◆ TASK TO COMPLETE ◆
Scan the data for lines with "heart" and report the count by itself.

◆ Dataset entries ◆
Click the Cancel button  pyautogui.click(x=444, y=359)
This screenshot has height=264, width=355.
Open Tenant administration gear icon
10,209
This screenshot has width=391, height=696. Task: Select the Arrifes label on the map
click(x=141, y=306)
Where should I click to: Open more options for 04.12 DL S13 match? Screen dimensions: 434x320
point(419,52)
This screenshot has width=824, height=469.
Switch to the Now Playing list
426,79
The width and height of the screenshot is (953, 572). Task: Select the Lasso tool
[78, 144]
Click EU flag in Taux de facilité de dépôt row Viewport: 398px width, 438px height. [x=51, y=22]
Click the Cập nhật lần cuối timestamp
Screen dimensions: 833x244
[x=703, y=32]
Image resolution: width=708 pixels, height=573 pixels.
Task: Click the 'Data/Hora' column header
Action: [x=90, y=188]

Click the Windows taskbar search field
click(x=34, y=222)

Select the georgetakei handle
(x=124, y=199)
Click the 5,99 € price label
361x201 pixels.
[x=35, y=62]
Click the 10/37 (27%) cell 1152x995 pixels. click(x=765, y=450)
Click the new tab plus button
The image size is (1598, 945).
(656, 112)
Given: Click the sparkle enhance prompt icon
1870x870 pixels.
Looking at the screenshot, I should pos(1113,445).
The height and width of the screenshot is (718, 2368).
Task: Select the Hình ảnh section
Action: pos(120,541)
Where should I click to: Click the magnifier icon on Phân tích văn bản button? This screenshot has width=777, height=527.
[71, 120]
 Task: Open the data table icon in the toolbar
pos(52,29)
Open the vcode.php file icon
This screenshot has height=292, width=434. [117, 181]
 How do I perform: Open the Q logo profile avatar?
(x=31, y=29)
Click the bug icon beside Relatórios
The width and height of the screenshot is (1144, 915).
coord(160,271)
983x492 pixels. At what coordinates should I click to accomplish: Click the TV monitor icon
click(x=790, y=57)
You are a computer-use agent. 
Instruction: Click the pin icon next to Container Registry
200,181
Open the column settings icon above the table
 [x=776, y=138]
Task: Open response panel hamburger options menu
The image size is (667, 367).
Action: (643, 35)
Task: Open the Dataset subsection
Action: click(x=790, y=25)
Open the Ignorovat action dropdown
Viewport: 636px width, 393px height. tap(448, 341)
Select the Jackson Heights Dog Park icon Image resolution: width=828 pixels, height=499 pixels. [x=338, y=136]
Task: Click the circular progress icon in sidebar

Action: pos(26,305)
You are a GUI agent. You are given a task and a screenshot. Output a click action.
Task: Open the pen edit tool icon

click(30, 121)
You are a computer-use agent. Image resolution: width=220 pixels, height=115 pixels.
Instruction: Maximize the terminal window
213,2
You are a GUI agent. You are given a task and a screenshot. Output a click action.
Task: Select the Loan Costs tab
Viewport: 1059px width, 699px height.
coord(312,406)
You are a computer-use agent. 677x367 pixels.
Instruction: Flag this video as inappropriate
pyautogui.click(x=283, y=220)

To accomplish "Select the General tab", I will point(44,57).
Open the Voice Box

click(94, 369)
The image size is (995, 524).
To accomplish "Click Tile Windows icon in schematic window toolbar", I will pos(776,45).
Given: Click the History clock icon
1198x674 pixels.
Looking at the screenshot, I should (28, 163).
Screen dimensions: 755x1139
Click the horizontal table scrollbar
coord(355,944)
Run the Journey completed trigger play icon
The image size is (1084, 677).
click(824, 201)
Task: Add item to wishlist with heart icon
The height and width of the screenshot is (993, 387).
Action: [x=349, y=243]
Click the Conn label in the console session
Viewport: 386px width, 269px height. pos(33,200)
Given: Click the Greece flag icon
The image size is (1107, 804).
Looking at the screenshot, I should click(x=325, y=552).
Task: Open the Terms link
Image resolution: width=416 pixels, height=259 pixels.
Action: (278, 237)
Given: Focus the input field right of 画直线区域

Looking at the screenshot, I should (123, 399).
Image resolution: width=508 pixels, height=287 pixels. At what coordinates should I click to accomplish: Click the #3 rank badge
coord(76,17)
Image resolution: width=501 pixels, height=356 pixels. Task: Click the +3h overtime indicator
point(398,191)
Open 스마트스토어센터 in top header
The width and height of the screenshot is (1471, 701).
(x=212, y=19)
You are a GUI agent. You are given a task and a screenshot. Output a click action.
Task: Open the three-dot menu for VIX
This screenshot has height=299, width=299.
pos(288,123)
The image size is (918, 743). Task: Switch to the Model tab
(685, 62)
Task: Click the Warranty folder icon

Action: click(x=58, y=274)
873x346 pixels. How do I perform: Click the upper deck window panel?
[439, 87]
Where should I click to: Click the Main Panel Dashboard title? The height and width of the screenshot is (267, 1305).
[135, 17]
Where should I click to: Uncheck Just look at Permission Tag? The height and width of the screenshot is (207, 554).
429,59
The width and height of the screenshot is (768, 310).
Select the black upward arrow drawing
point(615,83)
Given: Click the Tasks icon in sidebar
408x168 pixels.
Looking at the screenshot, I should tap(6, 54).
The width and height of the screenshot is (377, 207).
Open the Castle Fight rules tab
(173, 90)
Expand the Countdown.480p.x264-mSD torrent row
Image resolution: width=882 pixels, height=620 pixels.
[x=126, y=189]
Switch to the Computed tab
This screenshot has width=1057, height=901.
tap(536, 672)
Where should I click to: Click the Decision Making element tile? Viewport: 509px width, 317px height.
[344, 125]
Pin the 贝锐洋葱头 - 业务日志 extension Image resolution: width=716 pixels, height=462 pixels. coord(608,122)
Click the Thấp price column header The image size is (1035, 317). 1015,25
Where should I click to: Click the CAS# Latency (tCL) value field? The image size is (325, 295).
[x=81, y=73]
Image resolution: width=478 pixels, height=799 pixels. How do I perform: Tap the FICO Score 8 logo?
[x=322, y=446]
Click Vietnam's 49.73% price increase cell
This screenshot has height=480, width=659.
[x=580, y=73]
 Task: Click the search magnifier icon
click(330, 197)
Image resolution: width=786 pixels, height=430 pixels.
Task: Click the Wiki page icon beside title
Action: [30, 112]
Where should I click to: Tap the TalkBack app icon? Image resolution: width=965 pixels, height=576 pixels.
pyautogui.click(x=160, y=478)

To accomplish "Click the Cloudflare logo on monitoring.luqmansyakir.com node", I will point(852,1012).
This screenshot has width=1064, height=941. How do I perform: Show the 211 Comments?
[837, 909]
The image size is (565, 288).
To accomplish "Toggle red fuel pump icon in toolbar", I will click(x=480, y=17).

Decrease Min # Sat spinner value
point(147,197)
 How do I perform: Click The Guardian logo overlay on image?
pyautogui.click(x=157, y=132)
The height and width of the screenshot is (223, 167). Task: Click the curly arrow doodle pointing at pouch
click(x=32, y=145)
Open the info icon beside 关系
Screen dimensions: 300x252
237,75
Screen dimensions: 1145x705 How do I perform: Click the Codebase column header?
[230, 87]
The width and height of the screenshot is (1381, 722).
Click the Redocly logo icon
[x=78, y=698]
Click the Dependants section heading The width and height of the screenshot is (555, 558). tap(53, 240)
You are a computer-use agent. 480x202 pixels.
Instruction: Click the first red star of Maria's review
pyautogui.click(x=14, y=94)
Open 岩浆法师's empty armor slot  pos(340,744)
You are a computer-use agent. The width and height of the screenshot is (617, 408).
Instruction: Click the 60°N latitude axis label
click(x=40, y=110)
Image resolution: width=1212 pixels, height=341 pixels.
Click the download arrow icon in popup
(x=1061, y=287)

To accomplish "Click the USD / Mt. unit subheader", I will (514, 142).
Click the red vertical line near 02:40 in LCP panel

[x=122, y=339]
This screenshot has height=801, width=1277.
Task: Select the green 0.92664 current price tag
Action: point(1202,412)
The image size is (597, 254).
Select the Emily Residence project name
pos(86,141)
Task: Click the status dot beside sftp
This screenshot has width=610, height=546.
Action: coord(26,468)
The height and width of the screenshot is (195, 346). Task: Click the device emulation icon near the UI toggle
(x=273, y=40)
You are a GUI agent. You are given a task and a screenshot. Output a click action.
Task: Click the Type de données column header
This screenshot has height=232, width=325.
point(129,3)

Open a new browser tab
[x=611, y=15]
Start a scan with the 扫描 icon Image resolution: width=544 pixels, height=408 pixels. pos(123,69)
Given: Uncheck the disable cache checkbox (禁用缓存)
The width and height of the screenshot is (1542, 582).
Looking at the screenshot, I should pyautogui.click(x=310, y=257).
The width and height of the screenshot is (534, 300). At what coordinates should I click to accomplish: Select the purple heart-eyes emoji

◆ ANSWER TO THIS EXERCISE ◆
2